### Exercise directions
Write out exactly the lines between the line containing "You are a GUI" and the end of the records, counting both ends, and leave out all pictures.

########################################

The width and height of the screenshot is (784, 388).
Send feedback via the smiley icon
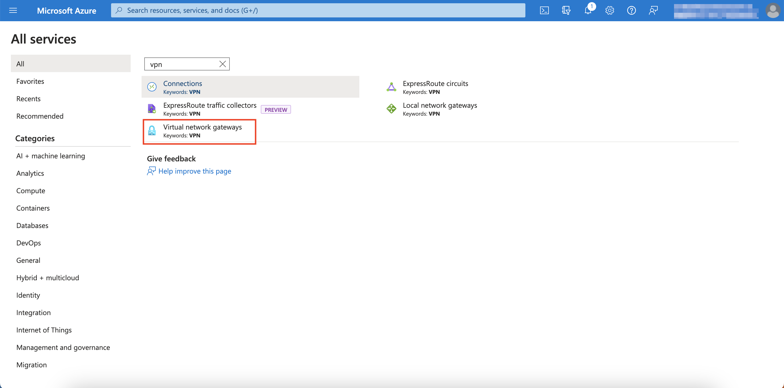point(653,10)
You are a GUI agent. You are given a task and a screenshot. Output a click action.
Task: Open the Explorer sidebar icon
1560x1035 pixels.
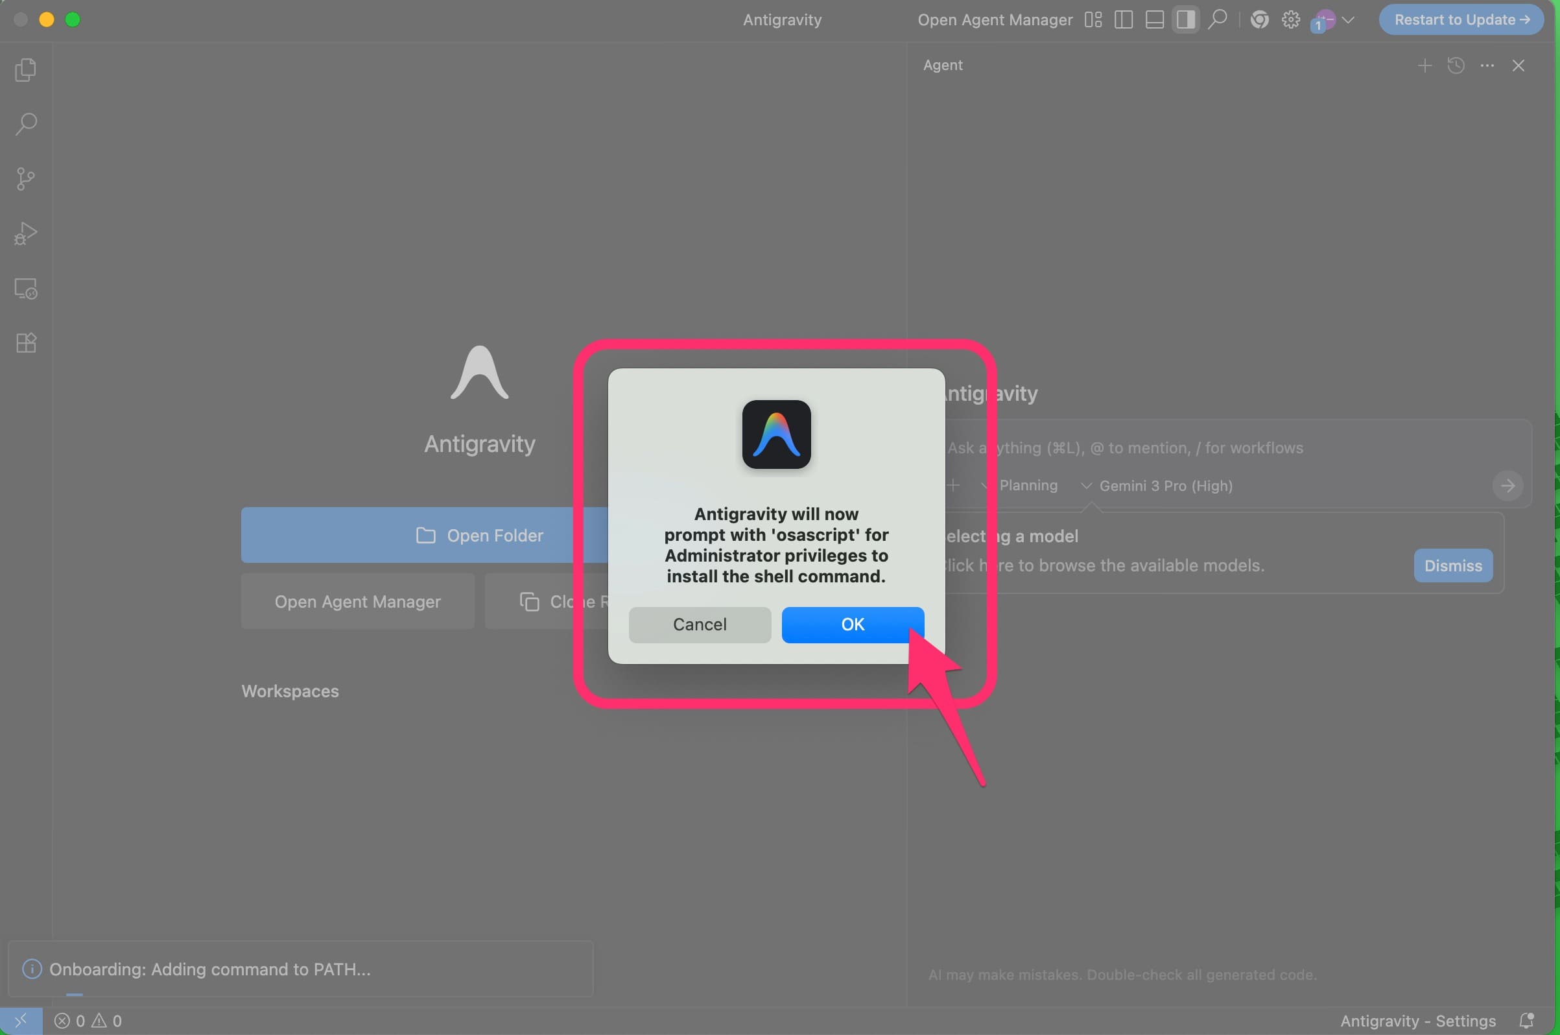click(x=26, y=70)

########################################

### Answer section
You are a GUI agent. You are given a task and a screenshot. Output a click action.
Task: Open the Explorer sidebar icon
1560x1035 pixels.
click(x=26, y=70)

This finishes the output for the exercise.